Surgeons wished they could have done a transplant six years ago, when a two-year-old boy attacked by a pit bull dog was brought to the University of Texas in Dallas where Dr Karol Gutowski was training.

Other doctors had tried to reattach part of the boy's mauled face but it didn't take. The Texas surgeons did five skin grafts in a bloody, 28-hour surgery. Muscles from the boy's thigh were moved to around his mouth.

Part of his abdomen became the lower part of his face. Two forearm sections became lips and mouth.

"He'll never be normal," said Dr Gutowski, now a reconstructive surgeon at the University of Wisconsin-Madison.

Surviving such wounds can be 'life by 1,000 cuts'.

Patients endure dozens of operations to graft skin inch by inch from their backs, arms, buttocks and legs. Only small amounts can be taken at a time because of bleeding.

Surgeons often return to the same areas every few weeks, reopening old wounds and building up skin. Years later, many patients are still having surgeries. A face transplant applying a sheet of skin in one operation could be a better solution.

Despite its shock factor, it involves routine microsurgery. One or two pairs of veins and arteries on either side of the face would be connected from the donor tissue to the recipient.

About 20 nerve endings would be stitched together to try to restore sensation and movement. Tiny sutures would anchor the new tissue to the recipient's scalp and neck, and areas around the eyes, nose and mouth.

"For 10 years now, it could have been done," said Dr John Barker, director of plastic surgery research at the University of Louisville, where the first hand transplant in the US was performed in 1999.

Several years ago, these doctors announced their intention to do face transplants, but no hospital has yet agreed. They also are working with doctors in the Netherlands; nothing is imminent.

However, Dr Siemionow had been doing experimental groundwork. She already had creatures that resembled raccoons in reverse white rats with masks of dark fur from years of face transplant experiments.

She developed a plan and got clinic approval before going public, and insists she is not competing to do the first case.

"I hope nobody will be frivolous or do things just for fame. We are almost over-cautious," she said.

Dr Siemionow, 55, went to medical school in Poland, trained in Europe and the US, and has done thousands of surgeries in nearly 30 years. The success of this one depends on picking the right patient.

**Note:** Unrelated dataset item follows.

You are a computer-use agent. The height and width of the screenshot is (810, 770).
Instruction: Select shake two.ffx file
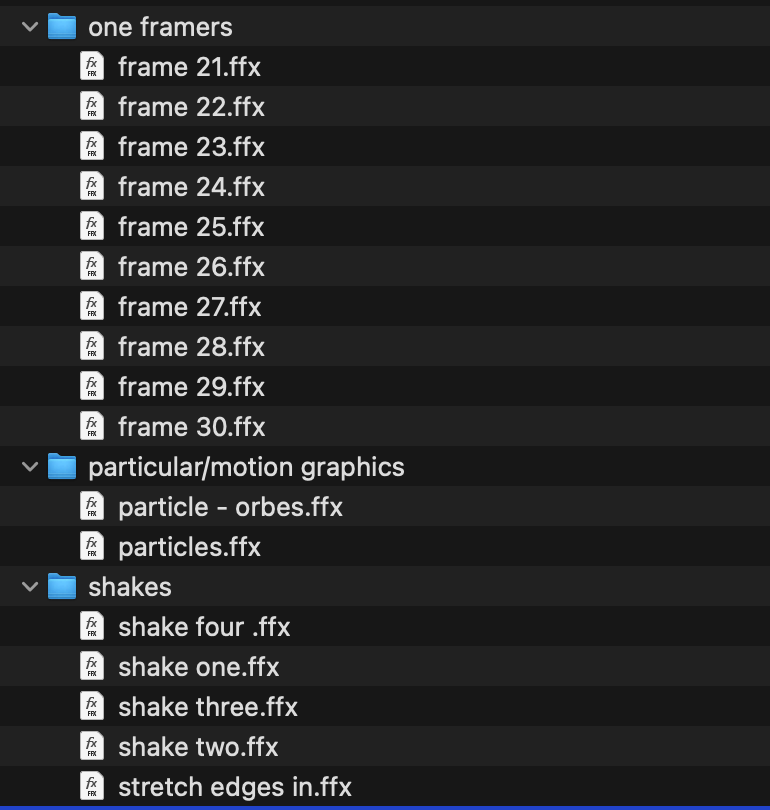pyautogui.click(x=198, y=747)
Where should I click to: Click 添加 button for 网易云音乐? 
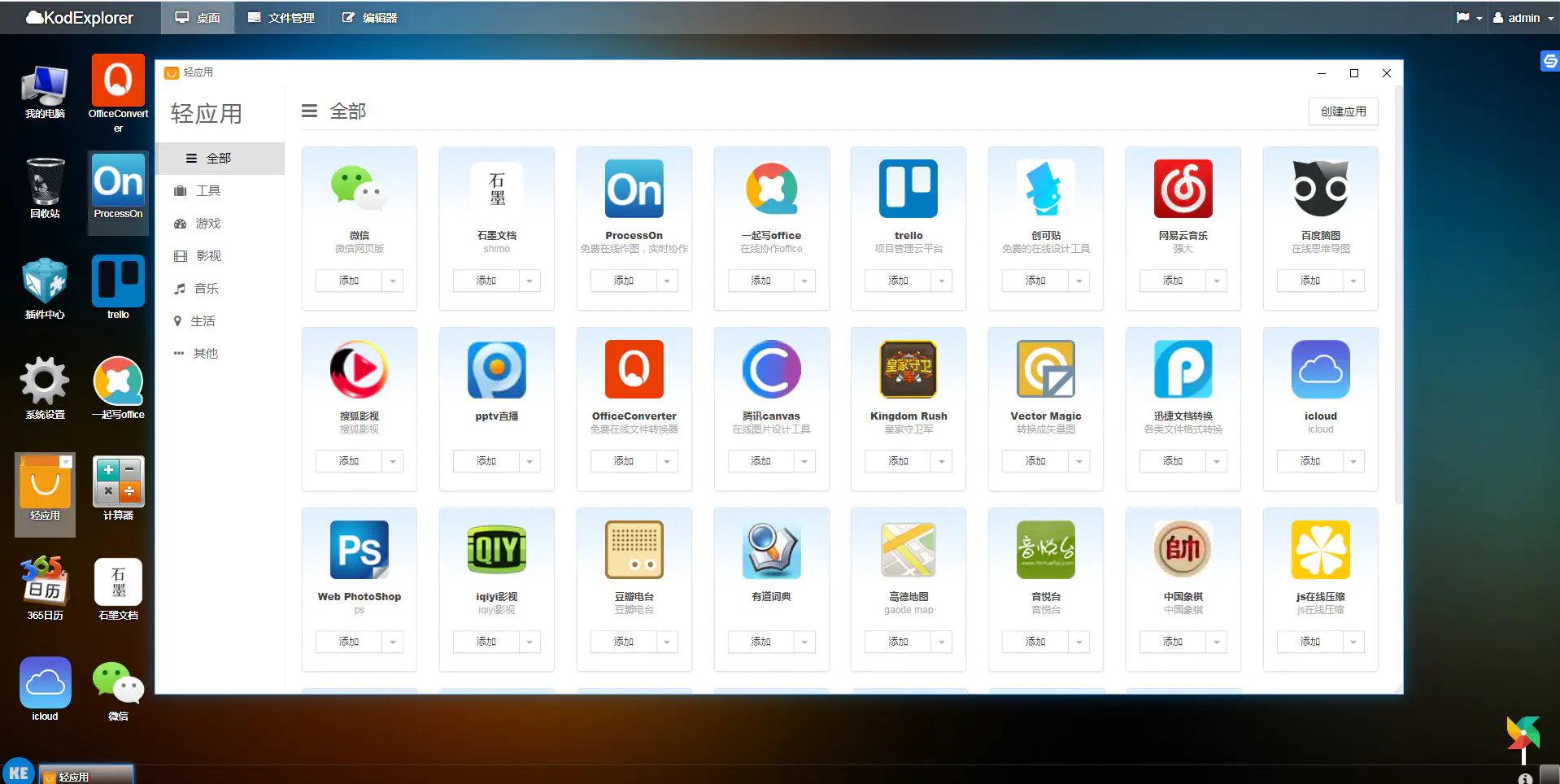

Dr Joseph Locala will decide whether candidates are mentally fit. His chief concern: making sure they realise the risks.

"They almost need to understand as much as the surgeon," he said.

A psychiatrist who has worked with transplant patients for 11 years, Dr Locala knows they often have been coached on what to say to be chosen. He would veto candidates who had abused alcohol or drugs, because they may not comply with medications.

Likewise someone who had attempted or seriously threatened suicide, or with little family or friends for support.

"I'm looking for a psychologically strong person. We want people who are going to make it through," he explained.